The Renault R28 is a Formula One racing car, with which Renault F1 contested the 2008 Formula One season. The chassis was designed by Bob Bell, James Allison, Tim Densham and Dino Toso with Pat Symonds overseeing the design and production of the car as Executive Director of Engineering and Rob White leading the engine design. The car was driven by Fernando Alonso and Nelson Piquet Jr.

Launch
 Similarly to Honda, Renault arrived at Valencia with their contender a week before its official launch, giving the first laps of the R28 to Fernando Alonso on January 21, 2008. The car was officially launched on January 31, 2008 at Renault's communications headquarters in Boulogne-Billancourt, on the banks of the Seine in south-west Paris.

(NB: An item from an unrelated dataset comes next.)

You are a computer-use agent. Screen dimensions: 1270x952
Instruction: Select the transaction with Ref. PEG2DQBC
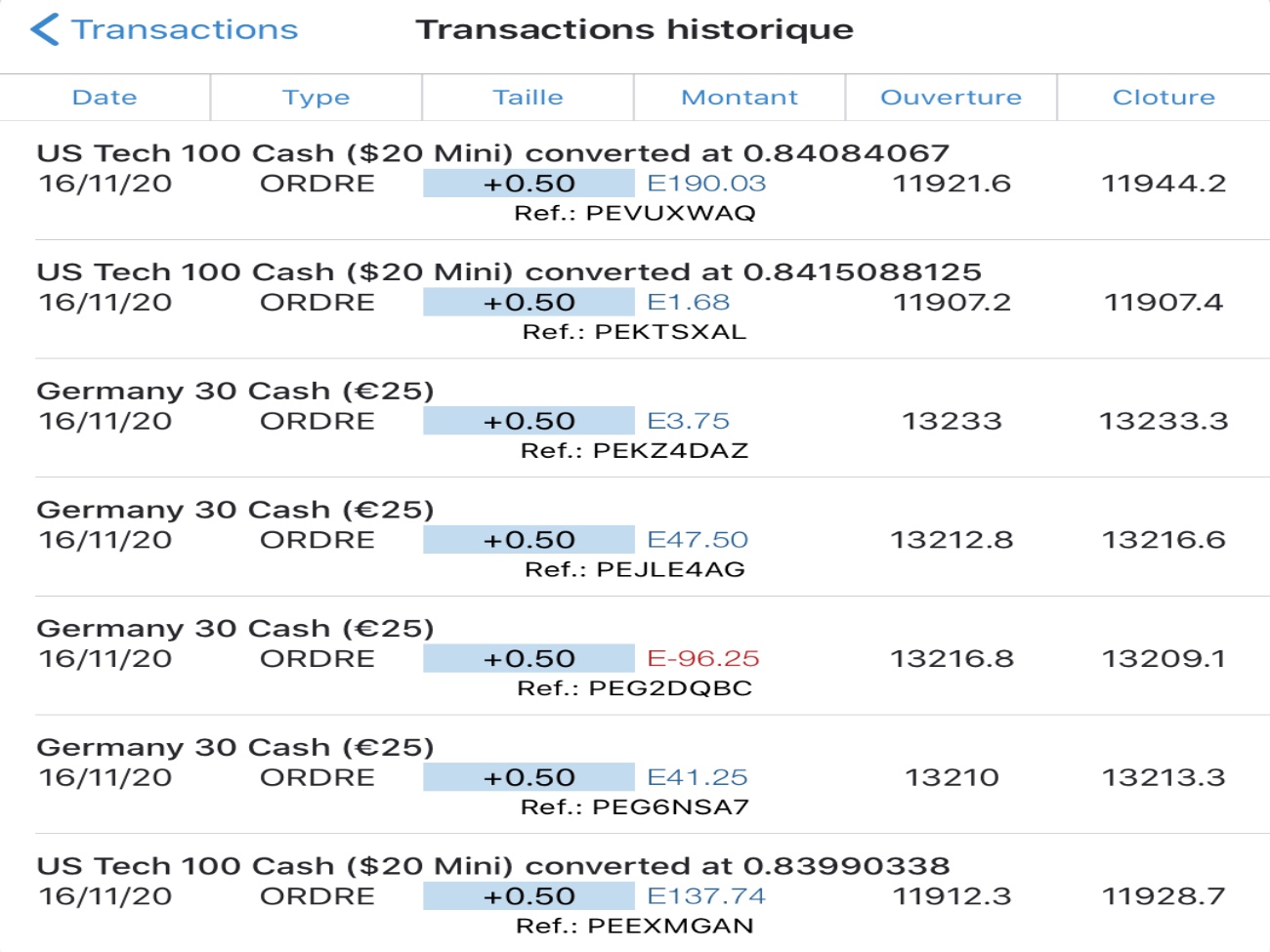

Renault unveiled rookie Nelson Piquet Jr. as Alonso's team mate for the 2008 season, and confirmed Lucas di Grassi, Romain Grosjean and Sakon Yamamoto as their official test drivers.

The car carries a similar livery and sponsorship to 2007: ING are still the title sponsor, but Pepe Jeans has now been added as a sponsor, along with returnee Spanish insurance firm Mutua Madrileña. Mutua Madrileña had been a sponsor of the McLaren-Mercedes team in 2007, but chose to follow Alonso when he left McLaren after only one year due to Alonso's personal sponsors.

2008 season

Testing
Renault made strong progress throughout the early 2008 testing schedule, with Alonso consistently at the top end of the timesheets. The Spaniard has commented that the team are "able to keep improving our understanding of the Bridgestone tyres, and also the new way of setting up the car with no traction control or engine braking". The team made some improvements at a later test in Jerez, despite difficult windy weather conditions.

Later uses 
On April 9, 2009, during Renault's promotional tour in Dubai, Mohammed Ben Sulayem was invited to test drive the Renault R28 at the Dubai Autodrome. 100 meters after the start, he lost control of his car and crashed into the pit wall. The car was destroyed, but Ben Sulayem survived uninjured.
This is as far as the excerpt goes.